But here’s the thing that scares me: These days, you can be a serial plagiarist and not even realize you’re doing it. It’s so easy to find information on sites like Wikipedia and copy and paste. Some call it research. But when you use it without sourcing it, it’s plagiarism.

I’ve been in journalism for 18-plus years and I’ve always lived in fear that at some point I might falter and forget to adequately source someone. Staying clean from that was already difficult enough before the Internet became the fast and easily-switched-on fire hose it is today.

In my day job, I write about a lot of research reports. The name of the game is to take the complex detail and break it down into language most of us can understand. In this blog, I draw from a lot of studies about mental health, addiction, etc.

I do a ton of cutting and pasting. In my security blog, I’ll use chunks straight from the horse’s mouth, first identifying who it’s from and then italicizing the borrowed passages. It’s my way of keeping it honest. I do the same thing here.

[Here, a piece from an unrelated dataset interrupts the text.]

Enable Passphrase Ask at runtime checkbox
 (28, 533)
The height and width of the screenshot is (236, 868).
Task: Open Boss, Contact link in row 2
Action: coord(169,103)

Other times I’ll copy and paste and then convert something into my own words. In those cases, I tell you where it’s coming from. But it’s also easy to see how simple the careless omissions of credit can be.

In the push to get a piece of writing finished, oversights will happen — no matter how hard the scribe tries to avoid it.

The result of all this is that plagiarism is becoming something that’s no longer black vs. white, good vs. evil. It’s becoming something more like sleepwalking. You get up in the middle of the night and walk around the house. Someone else in the house might see you and make note of it. But the next morning you wake up with no memory of it. As far as you’re concerned, you spent the entire night in bed.

It’s more forgivable when you don’t know you walked into a priceless vase in the middle of the night and sent it crashing down the stairs in a million pieces. But it’s still a sorry state of affairs.

The point of all this is that I never want to steal someone else’s work. But I’m awake to how easy it is to slip up.

If I ever do, I won’t feel evil. But I will feel terrible, all the same.

I can promise you that I’ll always do everything I can do get it right.